薛家良又问:“明年换届,省里有什么变化吗?”
卜月梅知道他的意思,说道:“目前不明朗,但是考虑到耕田书记和茅书记将来的姻亲关系,省委班子肯定要有变化。”
薛家良说:“如果真是耕田书记让位的话,龚书记有可能接班吗?”
卜月梅说:“据我平日观察,老龚没这意思,他说如果老曾真的不在省委班子了,他也出去任闲职,直到退休。”
这话薛家良信,因为龚法成跟曾耕田是一对铁搭档,他们相伴相生,互相成就,如果没有了一方,凭他们俩各自的个性,跟谁搭档,都是一件非常不容易的事,需要相当长时间的磨合。
薛家良问道:“他出去谁接他的班儿?”
卜月梅说:“这话,我也问过他,他想把老谢推荐上来。”
薛家良一听,知道龚法成这话是真的,就说:“为什么要这样呢?”
“家良,我这是跟你说,老龚可能是年纪的关系,有点恋家了,现在家庭观念特别重,尤其是对公然,女儿的事比他的工作还重要,尽管他嘴上不说,但我能观察得出。”
薛家良深有感触地说:“他家庭观念重了,那是因为他品尝到了家庭的温暖了。”
“这个我不跟你抬杠,的确如此,我都怀疑是不是我扯他后腿了。”
“也不是,是男人的本性回归了。”
“那你什么时候回归?”
“我不存在回归的问题,是从来都没尝到。”
“家良,你也该做出决定了。”
薛家良忽然问道:“卜姐,你跟我说实话,茅岩是不是在追求公然?”
“那还有假!明摆着的事,但是小然的意思你也该看出来了。”
想到公然那一抱,他明明知道公然喜欢他,但是作为他来说,不得不考虑更多:“卜姐,就目前公然的追求者来说,茅公子是合适的人选。”
“啊?那老龚也面临着回避的问题!不可能,不可能,我看小然对茅岩就是那么回事,倒是茅岩真对小然上心了。”

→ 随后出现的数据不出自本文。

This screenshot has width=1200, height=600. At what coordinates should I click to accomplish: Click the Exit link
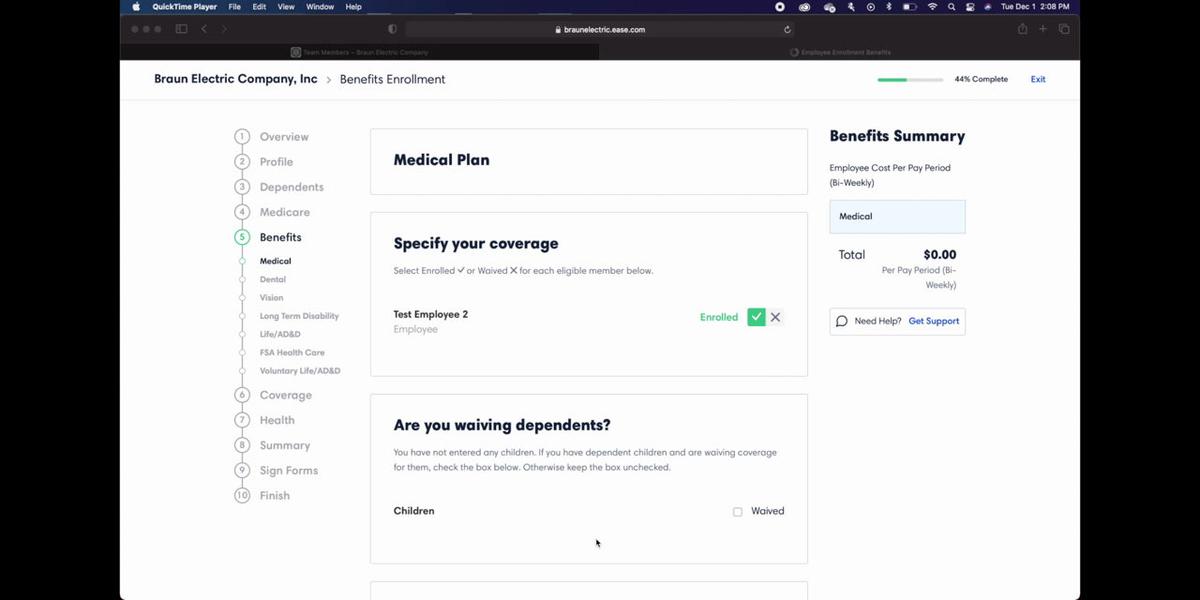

薛家良说:“撇开回避这一说,单轮家庭和个人条件,茅岩都是最合适的人选是,首都名牌大学毕业,军工企业最年轻的总工程师,有才有专利技术,在当下这个尊重知识的社会,他走到哪儿都是香饽饽,比个小公务员强多了,还别说他的家庭背景。”
“家良,你难道顾虑的是这些?”
薛家良说:“是啊,有着因素,要说没顾虑那是违心的,明年又是换届的关键时刻,尽管影响不到我,但……但对……”
他没有说下去。
卜月梅明白他的话,只是微微出了一口气,说道:“家良啊,如果你总是这么想问题的话,就会贻误终生大事的——”
“说句实话,我也矛盾,有时也想不顾一切,有时又想不能太自私……”
“家良,我不管别人理解不理解你,我是理解你的,但是有一点,你顾忌得越多,心里就会越痛苦。”